Un signal d’avertissement pour le Japon

Les questions territoriales sont au cœur même de la souveraineté nationale. Les Territoires du Nord, faisant partie intégrante du Japon, sont occupés illégalement depuis la fin de la Seconde Guerre mondiale, d’abord par l’Union soviétique puis par la Russie. À long terme, le Japon doit continuer à lutter pour conclure un accord de paix, sur la base inébranlable d’une solution qui restitue la propriété des quatre îles au Japon.
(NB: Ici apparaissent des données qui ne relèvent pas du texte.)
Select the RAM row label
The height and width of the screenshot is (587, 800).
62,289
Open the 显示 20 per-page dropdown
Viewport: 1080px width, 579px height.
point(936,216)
Mais si l’on se réfère à notre propre expérience, et sans même évoquer les récents évènements en Ukraine, penser que Vladimir Poutine est un partenaire de négociation digne de confiance serait une grossière erreur.
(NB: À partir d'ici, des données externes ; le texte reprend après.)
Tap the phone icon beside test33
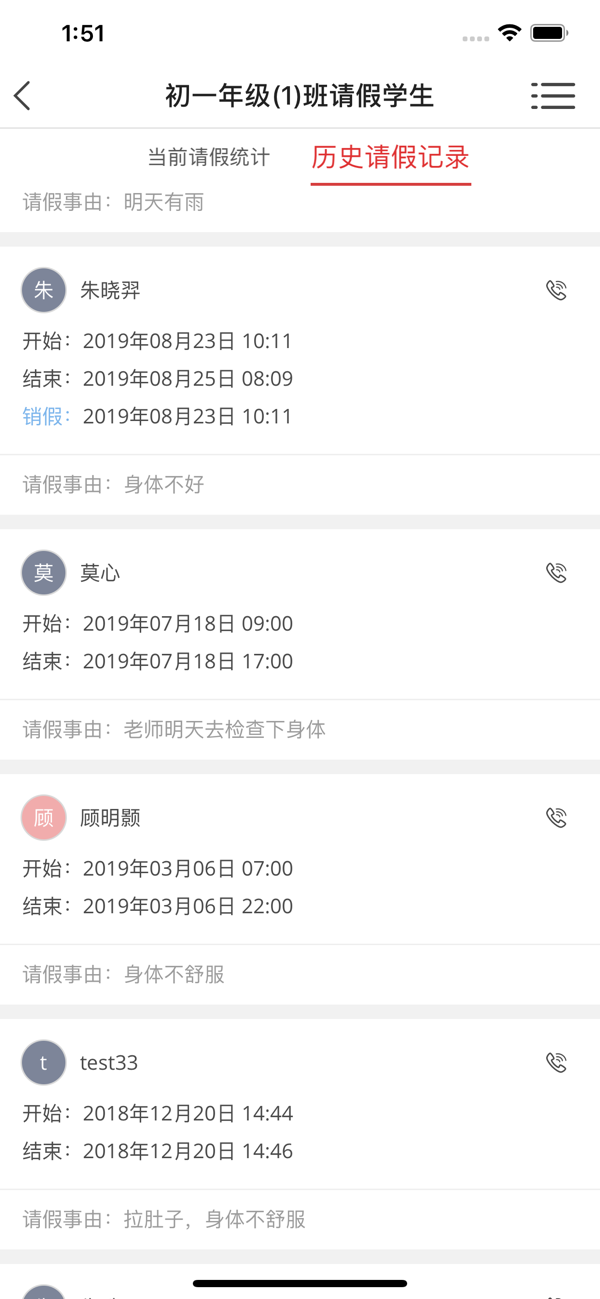Screen dimensions: 600x1299 point(557,1062)
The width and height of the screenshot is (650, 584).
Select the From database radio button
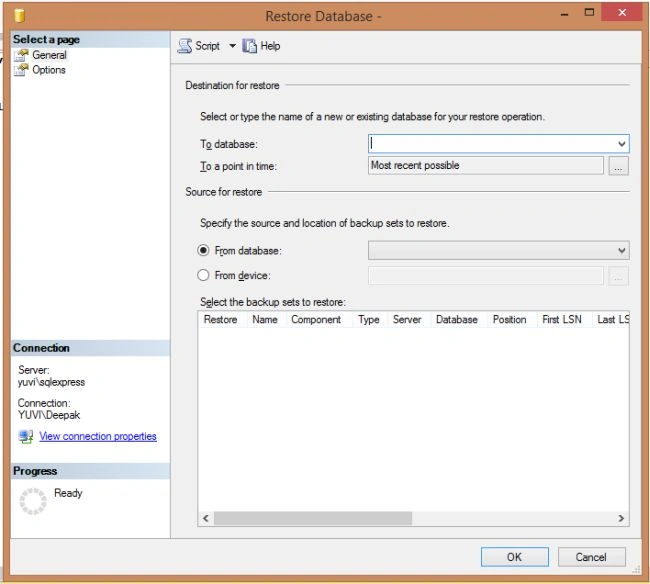click(x=203, y=250)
D’un point de vue sécuritaire, le Japon doit traiter l’invasion russe de l’Ukraine comme un signal d’avertissement. À travers ses mots et ses actions, notre gouvernement doit envoyer un message sans équivoque à Moscou et au reste du monde qu’il ne tolèrera pas de violation de sa souveraineté, ni de son intégrité territoriale, sous aucun prétexte que ce soit. À cette fin, nous devons augmenter nos propres capacités de défense, renforcer notre alliance avec les États-Unis, et intensifier notre coopération avec les autres pays du G7. Tout en travaillant en étroite collaboration avec les Nations unies, nous devrions également fournir plus d’efforts dans notre partenariat avec l’OTAN, en partant du postulat que la sécurité de l’Asie et de l’Europe sont indissociables.
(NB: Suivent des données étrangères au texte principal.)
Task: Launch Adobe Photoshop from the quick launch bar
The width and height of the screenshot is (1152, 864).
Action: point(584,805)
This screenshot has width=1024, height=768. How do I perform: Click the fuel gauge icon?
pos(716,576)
Avec la mise en place de cette police d’assurance, le gouvernement japonais doit faire respecter son engagement de signer un traité de paix avec la Russie en négociant une solution pour le litige territorial d’après les principes de la Déclaration de Tokyo de 1956, que ce soit avec Poutine ou avec un de ses successeurs.

(Photo de titre : le Premier ministre japonais Abe Shinzô et le président russe Vladimir Poutine lors de leur rencontre au sommet de Singapour, le 14 juillet 2018. AFP/Jiji)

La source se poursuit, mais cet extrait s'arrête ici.